These earlier-than-usual blazes could portend a worrisome trend that is echoed around the world.
“If you look at places like Portugal and Spain, they are seeing fires during the year when they didn’t historically see them,” Stevens-Rumann said. “In California, it’s hard to find a month where there isn’t a bad fire. This is one of those big concerns with climate change, that these fires are going to continue to be an issue.”
The ability of animals to recover from Australia’s wildfires is also a concern. Scientists are estimating that more than half a billion animals have already died in the fires, a figure thatStuart Blanch, a forest and woodland conservation policy manager at the World Wildlife Fund-Australia, called conservative.
The estimate, based on the findings of a 2007 WWF-Australia report by Chris Dickman, a professor of ecology at the University of Sydney, noted that human activities — including the bulldozing of forests and other deforestation practices — had already taken a toll on many species.
Blanch said animals generally recover over the subsequent years and decades, but he added that Australia has not dealt with fires of this size and intensity before, and there are concerns that entire species or subspecies will be wiped out.
“Ecologists have much lower confidence that wildlife populations — particularly the 1,000 threatened species across the continent — will recover from such widespread and utter forest devastation,” he told NBC News in an email.
Climate change is adding further chaos to the system. As the planet warms and sea levels rise, some natural habitats are being permanently altered, outpacing the ability of plants and animals to adjust.

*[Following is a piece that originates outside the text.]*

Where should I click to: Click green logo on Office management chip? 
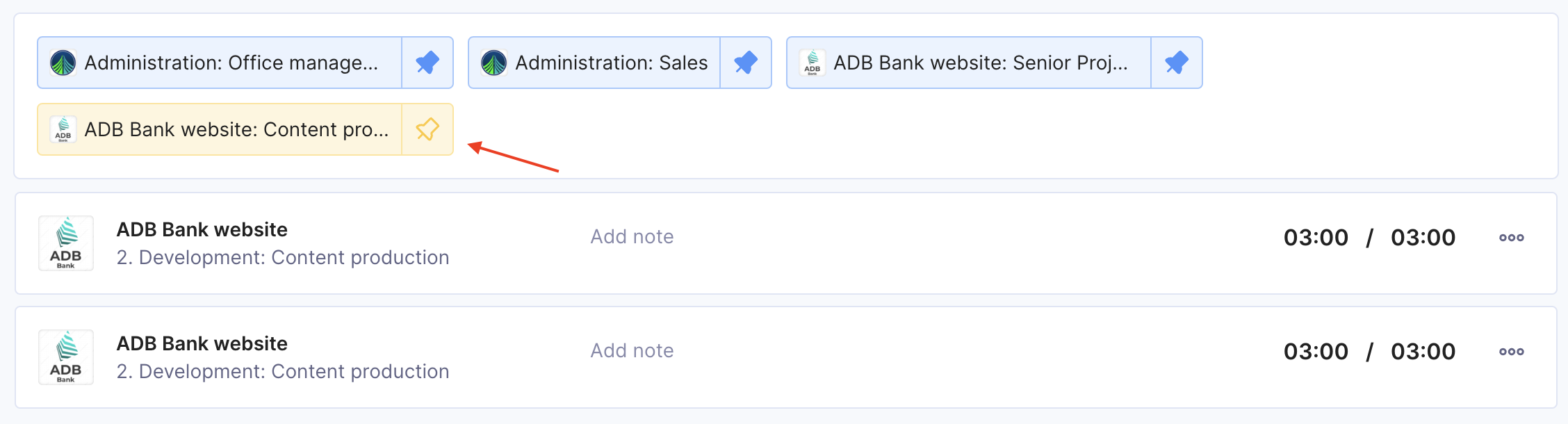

Blanch said it has been tough watching the catastrophic fires play out in Australia. “It is like a punch in the guts, nearly every day,” he said. “But I continue to have hope, and do not give into despair.”
Some plants, such as the eucalyptus trees native to Australia, grow back quickly after wildfires. Within weeks of a blaze, eucalyptus can sprout green leaves almost miraculously from blackened trunks, Stevens-Rumann said.
“Wildfires have been a part of the Earth’s ecosystem since there was plant material to burn,” she said. “We’re all adapted to a certain amount of disturbance. I can get a certain number of colds per year and be okay, but if I’m sick for eight months in a row, that’s really going to wear on me. That’s the same thing with an ecosystem.”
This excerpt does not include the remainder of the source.